Fin de vie : "Le droit de pouvoir finir ses jours chez soi me paraît être un droit humain essentiel", estime Didier Sicard

Deux personnes se tiennent la main. (Illustration). 
Deux personnes se tiennent la main. (Illustration).  (JULIO PELAEZ / MAXPPP)

Le président d'honneur du Comité consultatif national d'éthique salue la décision de la Haute autorité de santé qui recommande d'autoriser les médecins de ville à pratiquer la "sédation profonde et continue" pour les patients en fin de vie. 

"Le droit de pouvoir finir ses jours chez soi me paraît être un droit humain absolument essentiel", a estimé lundi 10 février sur franceinfo le professeur Didier Sicard, alors que la Haute autorité de santé recommande d'autoriser les médecins de ville à pratiquer la "sédation profonde et continue" pour leurs patients en fin de vie. "Le médecin est responsable, il connaît son malade. Ce dialogue singulier entre un malade et un médecin l'emporte sur toutes les lois", a ajouté Didier Sicard, président d'honneur du Comité consultatif national d'éthique, auteur d'un rapport sur la fin de vie remis en 2012 à François Hollande.

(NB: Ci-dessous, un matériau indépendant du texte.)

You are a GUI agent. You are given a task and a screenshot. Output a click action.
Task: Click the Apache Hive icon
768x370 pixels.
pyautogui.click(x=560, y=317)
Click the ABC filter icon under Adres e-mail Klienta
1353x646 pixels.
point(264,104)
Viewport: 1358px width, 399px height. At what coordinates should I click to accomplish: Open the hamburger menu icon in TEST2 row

"Nous souhaitons pouvoir suivre à domicile nos patients jusqu'au bout, quand c'est leur désir de pouvoir rester chez eux", a expliqué lundi sur franceinfo le Dr Jacques Battistoni, président du syndicat de médecins généralistes MG France. "Le questionnement qu'on se pose actuellement ce n'est pas celui de l'euthanasie, c'est celui de ne pas prolonger inutilement et d'accompagner le mieux possible le patient, et ça doit être possible à domicile", a-t-il ajouté.

"Les médecins ont besoin d'être responsabilisés, pas sous la menace de la justice"

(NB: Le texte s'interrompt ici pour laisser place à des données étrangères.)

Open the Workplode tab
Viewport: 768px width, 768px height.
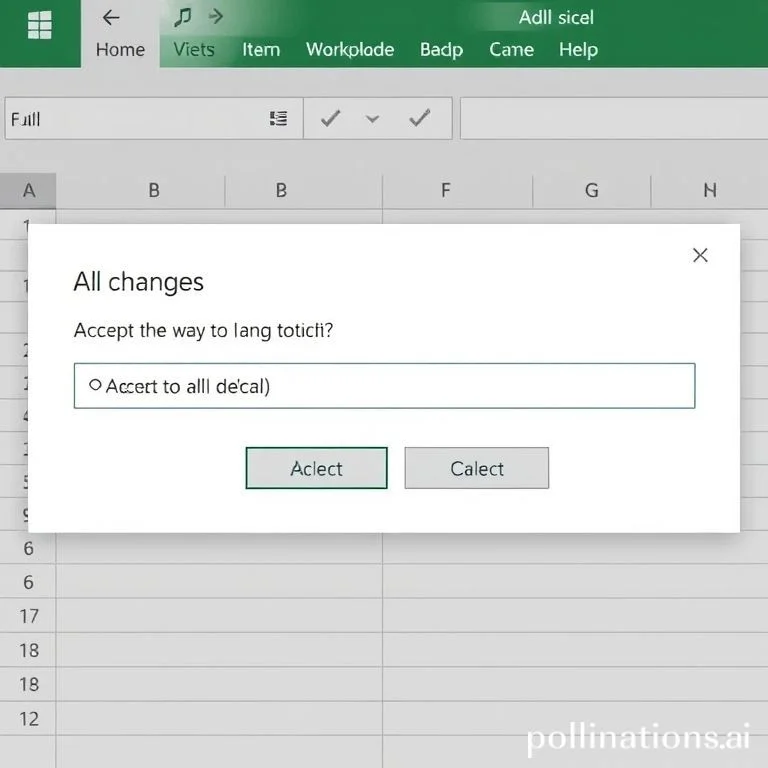[x=350, y=49]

Selon Didier Sicard, il y a "une défiance des médecins généralistes, alors qu'eux-mêmes souhaiteraient pouvoir accompagner beaucoup mieux leurs malades. Je trouve qu'il y a une défiance par rapport à eux, qui est inacceptable. Il ne faut pas non plus les infantiliser. Les médecins ont besoin d'être responsabilisés, pas d'être sans arrêt sous la menace de la justice, ce qui, je trouve, est insupportable." Il y a deux mois, un médecin généraliste normand a été mis en examen et interdit d'exercer car il avait obtenu un puissant sédatif sans autorisation et l'avait administré à plusieurs de ses patients.

Le président du syndicat de médecins généralistes MG France a par ailleurs insisté sur le fait que la décision de pratiquer la "sédation profonde et continue" doit être prise "collectivement", avec "les gens qui sont le plus proche du patient", comme "l'infirmière libérale qui se déplace à domicile et qui le connaît", ainsi que la famille.